The task: Write only the number of lines in the entries below that contain the string "field".

Supplied records:

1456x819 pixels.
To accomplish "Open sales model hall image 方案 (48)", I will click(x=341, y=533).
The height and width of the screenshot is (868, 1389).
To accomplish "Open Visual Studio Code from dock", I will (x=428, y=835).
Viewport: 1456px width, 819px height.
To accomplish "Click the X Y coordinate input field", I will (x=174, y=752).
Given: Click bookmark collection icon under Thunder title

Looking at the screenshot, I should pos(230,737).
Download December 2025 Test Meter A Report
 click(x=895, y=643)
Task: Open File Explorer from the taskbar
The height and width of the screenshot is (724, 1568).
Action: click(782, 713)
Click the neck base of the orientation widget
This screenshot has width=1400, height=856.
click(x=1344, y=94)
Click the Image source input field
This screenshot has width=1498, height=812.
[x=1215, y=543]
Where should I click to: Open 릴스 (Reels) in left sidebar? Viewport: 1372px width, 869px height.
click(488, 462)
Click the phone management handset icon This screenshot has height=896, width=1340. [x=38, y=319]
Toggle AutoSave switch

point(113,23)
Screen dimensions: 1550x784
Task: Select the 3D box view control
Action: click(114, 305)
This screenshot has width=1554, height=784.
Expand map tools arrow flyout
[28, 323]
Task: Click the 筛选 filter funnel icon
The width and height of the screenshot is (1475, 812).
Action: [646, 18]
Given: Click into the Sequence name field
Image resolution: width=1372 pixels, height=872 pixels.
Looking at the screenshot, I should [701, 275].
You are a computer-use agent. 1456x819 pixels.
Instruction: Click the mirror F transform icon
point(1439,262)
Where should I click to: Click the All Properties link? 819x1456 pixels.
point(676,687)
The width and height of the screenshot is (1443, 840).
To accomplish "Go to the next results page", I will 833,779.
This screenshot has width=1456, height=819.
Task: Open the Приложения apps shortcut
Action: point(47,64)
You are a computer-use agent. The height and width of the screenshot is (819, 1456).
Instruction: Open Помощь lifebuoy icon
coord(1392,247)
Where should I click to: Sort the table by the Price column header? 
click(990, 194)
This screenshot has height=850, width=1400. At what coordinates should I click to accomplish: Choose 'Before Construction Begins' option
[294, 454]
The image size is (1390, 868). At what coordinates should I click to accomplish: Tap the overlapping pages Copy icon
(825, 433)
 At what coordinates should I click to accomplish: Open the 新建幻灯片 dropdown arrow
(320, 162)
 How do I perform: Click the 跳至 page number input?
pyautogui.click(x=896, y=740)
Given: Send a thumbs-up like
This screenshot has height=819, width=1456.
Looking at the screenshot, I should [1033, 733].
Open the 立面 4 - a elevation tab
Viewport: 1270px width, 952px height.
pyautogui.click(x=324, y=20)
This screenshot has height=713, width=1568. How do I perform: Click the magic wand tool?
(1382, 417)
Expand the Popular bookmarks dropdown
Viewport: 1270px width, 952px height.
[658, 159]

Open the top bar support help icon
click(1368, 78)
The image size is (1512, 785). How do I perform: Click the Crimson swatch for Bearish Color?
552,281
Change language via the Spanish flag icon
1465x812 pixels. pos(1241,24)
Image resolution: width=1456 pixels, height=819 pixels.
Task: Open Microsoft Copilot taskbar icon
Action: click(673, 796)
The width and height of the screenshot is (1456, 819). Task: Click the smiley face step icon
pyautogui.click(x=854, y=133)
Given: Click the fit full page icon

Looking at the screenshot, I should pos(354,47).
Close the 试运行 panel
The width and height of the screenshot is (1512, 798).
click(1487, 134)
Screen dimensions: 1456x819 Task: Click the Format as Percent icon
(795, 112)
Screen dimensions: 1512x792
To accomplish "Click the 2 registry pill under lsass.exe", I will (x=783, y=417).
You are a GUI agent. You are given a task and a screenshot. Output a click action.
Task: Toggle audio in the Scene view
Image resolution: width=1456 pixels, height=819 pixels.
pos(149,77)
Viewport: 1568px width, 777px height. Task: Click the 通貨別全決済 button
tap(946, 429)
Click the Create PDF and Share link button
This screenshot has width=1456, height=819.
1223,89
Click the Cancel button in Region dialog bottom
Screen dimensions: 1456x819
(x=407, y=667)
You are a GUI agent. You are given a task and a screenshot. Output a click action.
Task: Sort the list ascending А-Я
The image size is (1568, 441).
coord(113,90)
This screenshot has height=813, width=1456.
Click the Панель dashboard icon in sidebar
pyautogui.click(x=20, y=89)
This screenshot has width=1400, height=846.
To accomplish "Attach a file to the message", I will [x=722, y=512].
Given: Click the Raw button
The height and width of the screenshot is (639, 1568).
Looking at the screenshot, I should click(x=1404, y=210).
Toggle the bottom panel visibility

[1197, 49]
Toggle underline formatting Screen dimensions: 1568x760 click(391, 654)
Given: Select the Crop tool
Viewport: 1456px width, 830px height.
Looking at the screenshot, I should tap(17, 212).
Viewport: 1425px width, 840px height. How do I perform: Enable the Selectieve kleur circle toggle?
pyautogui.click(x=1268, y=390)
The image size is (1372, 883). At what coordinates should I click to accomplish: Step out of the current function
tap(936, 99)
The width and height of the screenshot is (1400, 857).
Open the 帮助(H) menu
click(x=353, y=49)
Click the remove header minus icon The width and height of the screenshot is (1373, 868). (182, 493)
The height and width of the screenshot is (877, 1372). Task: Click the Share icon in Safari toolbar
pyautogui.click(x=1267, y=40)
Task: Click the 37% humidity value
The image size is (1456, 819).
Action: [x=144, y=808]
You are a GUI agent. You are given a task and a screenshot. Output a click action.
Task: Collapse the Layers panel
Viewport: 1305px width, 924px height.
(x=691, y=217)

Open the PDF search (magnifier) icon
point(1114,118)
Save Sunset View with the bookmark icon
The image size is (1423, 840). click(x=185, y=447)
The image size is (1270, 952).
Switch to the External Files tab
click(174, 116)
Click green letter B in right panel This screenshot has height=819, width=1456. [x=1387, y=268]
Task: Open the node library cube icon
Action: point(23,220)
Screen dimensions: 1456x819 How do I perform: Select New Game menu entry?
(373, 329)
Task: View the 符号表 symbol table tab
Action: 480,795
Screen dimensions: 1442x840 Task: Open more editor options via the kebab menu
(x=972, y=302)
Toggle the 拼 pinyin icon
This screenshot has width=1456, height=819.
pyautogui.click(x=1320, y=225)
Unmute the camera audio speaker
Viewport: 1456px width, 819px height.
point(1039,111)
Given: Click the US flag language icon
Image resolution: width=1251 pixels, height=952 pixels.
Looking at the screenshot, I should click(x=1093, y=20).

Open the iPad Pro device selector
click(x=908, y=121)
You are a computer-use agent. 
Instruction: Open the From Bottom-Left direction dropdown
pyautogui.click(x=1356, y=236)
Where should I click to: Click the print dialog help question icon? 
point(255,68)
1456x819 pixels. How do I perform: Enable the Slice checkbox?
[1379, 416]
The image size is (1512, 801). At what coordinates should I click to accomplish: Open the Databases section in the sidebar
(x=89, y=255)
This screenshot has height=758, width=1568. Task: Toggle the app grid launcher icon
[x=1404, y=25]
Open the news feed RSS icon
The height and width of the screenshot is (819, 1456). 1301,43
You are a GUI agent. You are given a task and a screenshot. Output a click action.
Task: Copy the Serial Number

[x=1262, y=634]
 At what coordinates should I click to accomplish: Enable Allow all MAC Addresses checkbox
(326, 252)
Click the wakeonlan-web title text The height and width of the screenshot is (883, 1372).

Reply: 3